Mit einer Tasse Tee, „A Cup of Tea“ heißt eine Kurzgeschichte, tauchen wir ein in das bewegte Leben einer der brillantesten Autorinnen der Weltliteratur des 20. Jahrhunderts. Die Frau mit den vielen Gesichtern macht es uns allerdings auch heute nicht immer leicht sie zu verstehen. Auf der einen Seite von ihrer Leserschaft geliebt und verehrt, wurde sie von ihren Zeitgenossen, allen voran Virginia Woolf und D.H. Lawrence, belächelt und verspottet. Erst nach ihrem Tod bekannten sie, dass es nur Eifersucht und Neid waren, die sie damals so handeln ließen. Wie schade!

Das Leben von Mansfield ist ein ewiges Auf und Ab. Schon früh weiß sie, dass sie Schriftstellerin werden will. 1908, mit fast zwanzig Jahren, verlässt sie gegen den Willen der Eltern ihre Heimat. Sie ist schon damals von ihrem schriftstellerischen Talent überzeugt und hat nur eine Vision: Sie will nach London. Dort trifft sich die Elite der avantgardistischen Künstler Englands, die legendäre Bloomsbury Group. Doch sie wird niemals ganz dazugehören. Gleich zu Anfang fällt sie durch ihr extrem selbstbewusstes Auftreten unangenehm auf. Sie hält sich schlichtweg für ein Genie. Ausgestattet mit einem enormen schriftstellerischen Talent, mit Fleiß und Kreativität, schafft sie es sehr schnell, sich in den literarischen Olymp zu schreiben. Aber gesundheitlich steht es nicht zum besten. Ein bewegtes Leben und diverse Erkrankungen fordern zuletzt ihren Tribut. Ihr Nachlass umfasst mehr als 70 Erzählungen, einen umfangreichen Briefwechsel sowie ein Tagebuch.

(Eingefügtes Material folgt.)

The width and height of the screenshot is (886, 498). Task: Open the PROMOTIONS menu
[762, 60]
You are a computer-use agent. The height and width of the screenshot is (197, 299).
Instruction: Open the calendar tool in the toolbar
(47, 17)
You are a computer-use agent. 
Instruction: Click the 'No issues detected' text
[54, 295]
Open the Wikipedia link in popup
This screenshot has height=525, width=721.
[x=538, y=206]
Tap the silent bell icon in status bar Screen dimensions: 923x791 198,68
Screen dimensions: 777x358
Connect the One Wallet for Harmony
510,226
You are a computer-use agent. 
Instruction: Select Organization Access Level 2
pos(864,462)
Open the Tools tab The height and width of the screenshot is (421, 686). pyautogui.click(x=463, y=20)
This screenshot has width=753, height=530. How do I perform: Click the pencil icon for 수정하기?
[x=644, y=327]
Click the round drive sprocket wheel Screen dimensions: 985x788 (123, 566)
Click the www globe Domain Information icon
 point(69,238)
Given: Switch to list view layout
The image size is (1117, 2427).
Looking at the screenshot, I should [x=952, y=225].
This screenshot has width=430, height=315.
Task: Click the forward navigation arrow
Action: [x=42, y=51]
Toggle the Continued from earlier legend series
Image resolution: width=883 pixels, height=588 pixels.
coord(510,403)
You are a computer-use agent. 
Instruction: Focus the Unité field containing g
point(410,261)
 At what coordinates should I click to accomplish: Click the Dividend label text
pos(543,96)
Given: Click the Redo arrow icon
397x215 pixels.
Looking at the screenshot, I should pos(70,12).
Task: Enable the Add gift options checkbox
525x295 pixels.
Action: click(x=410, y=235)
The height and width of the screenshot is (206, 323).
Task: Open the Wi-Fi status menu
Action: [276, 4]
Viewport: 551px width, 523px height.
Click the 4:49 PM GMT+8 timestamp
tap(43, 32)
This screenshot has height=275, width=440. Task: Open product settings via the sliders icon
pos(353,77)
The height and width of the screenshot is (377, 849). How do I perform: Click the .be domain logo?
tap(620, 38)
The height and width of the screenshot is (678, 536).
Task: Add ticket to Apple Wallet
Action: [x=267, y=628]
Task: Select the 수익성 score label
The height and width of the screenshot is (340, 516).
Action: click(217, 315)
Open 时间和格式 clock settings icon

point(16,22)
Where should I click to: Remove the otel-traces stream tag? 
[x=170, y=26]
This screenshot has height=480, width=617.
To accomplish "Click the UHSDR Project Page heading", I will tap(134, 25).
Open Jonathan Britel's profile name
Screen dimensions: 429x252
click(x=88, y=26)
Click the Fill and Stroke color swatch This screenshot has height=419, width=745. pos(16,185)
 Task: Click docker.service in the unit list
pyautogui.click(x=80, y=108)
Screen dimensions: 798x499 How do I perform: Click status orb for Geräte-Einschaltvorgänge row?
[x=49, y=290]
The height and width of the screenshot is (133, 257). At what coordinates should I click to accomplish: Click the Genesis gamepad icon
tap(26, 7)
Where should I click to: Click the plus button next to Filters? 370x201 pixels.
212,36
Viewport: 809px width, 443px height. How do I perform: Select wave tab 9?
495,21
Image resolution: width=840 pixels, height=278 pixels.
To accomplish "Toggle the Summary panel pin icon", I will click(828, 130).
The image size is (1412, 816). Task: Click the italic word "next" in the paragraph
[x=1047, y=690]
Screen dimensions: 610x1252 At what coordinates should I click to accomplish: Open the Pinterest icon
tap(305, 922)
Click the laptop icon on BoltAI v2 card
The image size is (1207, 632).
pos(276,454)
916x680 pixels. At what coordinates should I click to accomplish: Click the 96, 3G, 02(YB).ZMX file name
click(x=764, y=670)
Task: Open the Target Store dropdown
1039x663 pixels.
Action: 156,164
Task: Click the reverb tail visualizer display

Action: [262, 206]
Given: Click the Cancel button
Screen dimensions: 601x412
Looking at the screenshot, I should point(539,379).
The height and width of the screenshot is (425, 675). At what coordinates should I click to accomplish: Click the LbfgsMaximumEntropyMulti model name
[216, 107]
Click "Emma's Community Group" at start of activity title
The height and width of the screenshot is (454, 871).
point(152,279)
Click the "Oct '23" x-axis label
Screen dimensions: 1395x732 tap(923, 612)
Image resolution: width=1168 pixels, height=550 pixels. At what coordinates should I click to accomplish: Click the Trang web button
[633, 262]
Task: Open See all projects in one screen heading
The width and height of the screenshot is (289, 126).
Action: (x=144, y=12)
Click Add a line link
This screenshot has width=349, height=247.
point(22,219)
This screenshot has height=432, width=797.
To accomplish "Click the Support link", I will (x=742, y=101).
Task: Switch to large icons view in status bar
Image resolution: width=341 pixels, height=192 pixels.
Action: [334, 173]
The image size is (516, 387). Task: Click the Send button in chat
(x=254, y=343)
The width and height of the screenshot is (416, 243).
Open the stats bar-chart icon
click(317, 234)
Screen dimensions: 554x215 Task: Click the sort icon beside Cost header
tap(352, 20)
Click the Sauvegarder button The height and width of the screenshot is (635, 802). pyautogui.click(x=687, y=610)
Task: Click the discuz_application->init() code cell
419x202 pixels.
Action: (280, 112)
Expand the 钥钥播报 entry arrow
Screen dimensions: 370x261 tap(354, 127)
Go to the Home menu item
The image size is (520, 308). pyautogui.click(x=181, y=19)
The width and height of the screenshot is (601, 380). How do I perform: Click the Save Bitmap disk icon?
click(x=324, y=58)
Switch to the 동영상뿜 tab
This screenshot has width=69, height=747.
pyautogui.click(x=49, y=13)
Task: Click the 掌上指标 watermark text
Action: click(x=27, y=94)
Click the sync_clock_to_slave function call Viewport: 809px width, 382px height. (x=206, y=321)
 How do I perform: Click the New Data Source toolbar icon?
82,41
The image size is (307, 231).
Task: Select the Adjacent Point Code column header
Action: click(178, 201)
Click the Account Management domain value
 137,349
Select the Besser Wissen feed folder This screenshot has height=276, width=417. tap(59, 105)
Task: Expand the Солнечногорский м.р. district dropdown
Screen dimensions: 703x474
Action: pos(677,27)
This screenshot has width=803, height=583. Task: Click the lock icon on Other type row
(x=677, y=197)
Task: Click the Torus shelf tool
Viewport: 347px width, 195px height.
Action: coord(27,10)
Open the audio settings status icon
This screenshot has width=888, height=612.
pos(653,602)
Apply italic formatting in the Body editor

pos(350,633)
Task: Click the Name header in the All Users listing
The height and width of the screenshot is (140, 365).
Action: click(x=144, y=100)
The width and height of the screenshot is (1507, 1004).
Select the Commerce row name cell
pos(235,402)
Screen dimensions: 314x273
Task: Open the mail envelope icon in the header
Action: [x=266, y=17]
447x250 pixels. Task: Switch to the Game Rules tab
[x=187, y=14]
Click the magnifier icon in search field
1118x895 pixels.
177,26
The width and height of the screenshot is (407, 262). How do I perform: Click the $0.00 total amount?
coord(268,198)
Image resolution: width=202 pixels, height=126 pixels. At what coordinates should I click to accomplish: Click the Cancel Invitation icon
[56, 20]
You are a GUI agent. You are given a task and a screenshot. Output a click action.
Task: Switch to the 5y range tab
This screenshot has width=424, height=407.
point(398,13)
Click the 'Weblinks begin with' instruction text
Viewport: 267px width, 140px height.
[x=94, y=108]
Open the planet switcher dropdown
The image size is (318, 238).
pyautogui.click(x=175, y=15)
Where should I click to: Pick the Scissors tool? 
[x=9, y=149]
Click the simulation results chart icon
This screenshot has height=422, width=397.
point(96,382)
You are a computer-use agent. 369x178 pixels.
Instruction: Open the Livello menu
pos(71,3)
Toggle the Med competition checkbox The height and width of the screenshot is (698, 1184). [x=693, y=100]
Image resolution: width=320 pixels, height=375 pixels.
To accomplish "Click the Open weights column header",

Karl nähert sich der Autorin Mansfield sensibel, aber auch mit klaren Worten an. So entsteht das Porträt einer unkonventionellen und eigenwilligen Frau, die in ihrem Freiheitsdenken ihrer Zeit weit voraus war. Ihr kristallklarer Stil und beißender Humor werden besonders in den Briefen an ihre Freunde deutlich. Meisterhaft sind ihre sorgfältig strukturierten Short Stories, die mit großem Einfühlungsvermögen, aber auch mit scharfen Blick den Fokus auf das alltägliche Leben setzen. Karl ist sowohl eine spannende als auch lebendige und mitreißende Biografie über eine unangepasste Frau gelungen, deren Werk bis heute nichts an Aktualität und Bedeutung verloren hat. Ein Ausnahmebuch über eine Ausnahmekünstlerin!

(Sylvia Jongebloed)


Michaela Karl: Ich brauche einen Liebhaber, der mich am Denken hindert. btb Verlag 2023, € 25,00.